New facility for Cambrian
Article Date: Jan 02 2009Western Canadian Coal intends to provide a $36 million (£25.8 million) loan facility to potential bid target Cambrian Mining.
AIM-quoted Western, a company with producing and prospective coal assets in British Columbia and for a long time part of entrepreneurial Cambrian’s web of holdings, wants to provide the facility at an accruing interest rate of 12 per cent to enable Cambrian to repay existing debts to South African-owned Investec Bank (UK). The proposal is one step towards clearing the decks for the hoped-for £28 million paper acquisition by Western of London-based fellow AIM counter Cambrian, which has stakes in coal, gold and antimony production in North America, Australia and Wales.
Cambrian, which is paying a $600,000 fee to Western ‘in connection with the loan’, has in the other direction also agreed to accept full repayment by Western of a C$5 million loan facility provided by Cambrian to Western last year.
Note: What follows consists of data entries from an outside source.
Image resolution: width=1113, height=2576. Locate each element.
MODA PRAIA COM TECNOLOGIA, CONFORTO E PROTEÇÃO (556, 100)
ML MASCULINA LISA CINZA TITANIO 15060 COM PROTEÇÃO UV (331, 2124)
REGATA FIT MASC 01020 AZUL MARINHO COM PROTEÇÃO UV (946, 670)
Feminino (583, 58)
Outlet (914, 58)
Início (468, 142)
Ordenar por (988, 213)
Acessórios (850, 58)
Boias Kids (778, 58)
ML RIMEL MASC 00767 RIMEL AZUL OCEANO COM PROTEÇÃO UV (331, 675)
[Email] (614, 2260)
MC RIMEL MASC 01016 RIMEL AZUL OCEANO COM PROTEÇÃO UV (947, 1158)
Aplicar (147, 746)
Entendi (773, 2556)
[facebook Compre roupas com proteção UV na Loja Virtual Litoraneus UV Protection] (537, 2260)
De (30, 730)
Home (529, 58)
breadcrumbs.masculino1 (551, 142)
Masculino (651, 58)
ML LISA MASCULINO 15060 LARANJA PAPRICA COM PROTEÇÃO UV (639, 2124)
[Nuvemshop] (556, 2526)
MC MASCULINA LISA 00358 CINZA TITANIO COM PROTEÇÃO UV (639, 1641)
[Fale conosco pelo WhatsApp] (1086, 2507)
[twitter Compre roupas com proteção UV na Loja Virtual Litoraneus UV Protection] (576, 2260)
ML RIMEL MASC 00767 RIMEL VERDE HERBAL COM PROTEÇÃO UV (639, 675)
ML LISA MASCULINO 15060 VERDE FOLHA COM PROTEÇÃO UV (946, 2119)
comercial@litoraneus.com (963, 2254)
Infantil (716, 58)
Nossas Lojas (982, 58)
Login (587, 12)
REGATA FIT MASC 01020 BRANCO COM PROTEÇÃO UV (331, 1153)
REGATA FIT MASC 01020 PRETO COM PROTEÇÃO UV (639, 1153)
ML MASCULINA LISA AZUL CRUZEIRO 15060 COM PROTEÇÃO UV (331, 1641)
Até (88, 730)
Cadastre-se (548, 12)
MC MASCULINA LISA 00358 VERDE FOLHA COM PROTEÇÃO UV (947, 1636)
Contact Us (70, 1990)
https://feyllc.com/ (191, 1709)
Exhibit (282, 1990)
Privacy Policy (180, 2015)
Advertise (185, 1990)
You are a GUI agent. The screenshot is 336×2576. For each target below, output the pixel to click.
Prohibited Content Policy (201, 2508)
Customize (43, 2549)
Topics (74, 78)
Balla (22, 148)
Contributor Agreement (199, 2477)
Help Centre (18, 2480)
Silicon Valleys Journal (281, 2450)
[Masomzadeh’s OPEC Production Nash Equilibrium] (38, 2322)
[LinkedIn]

Meanwhile, Cambrian also holds C$29 million of Western’s 7.5 per cent convertible debentures.
Mark Burridge, Cambrian’s chief executive officer, who since his appointment has been at pains to simplify the company’s previous Byzantine structure of holdings and connections, argues the loan facility, apart from helping with a ‘debt maturity mismatch’, is a preliminary step to a firm offer from Western for Cambrian. ‘Coal prices will be under pressure’, he argues, and there is ‘industrial and market logic in creating a larger, stronger and more diversified company, almost all of whose operations will be 100 per cent owned’.
Fallen stars of the recent commodity boom, shares in both Western and Cambrian trade at mere fractions of recent highs. But, at 43p and 27p respectively, both have initially responded favourably to the latest moves.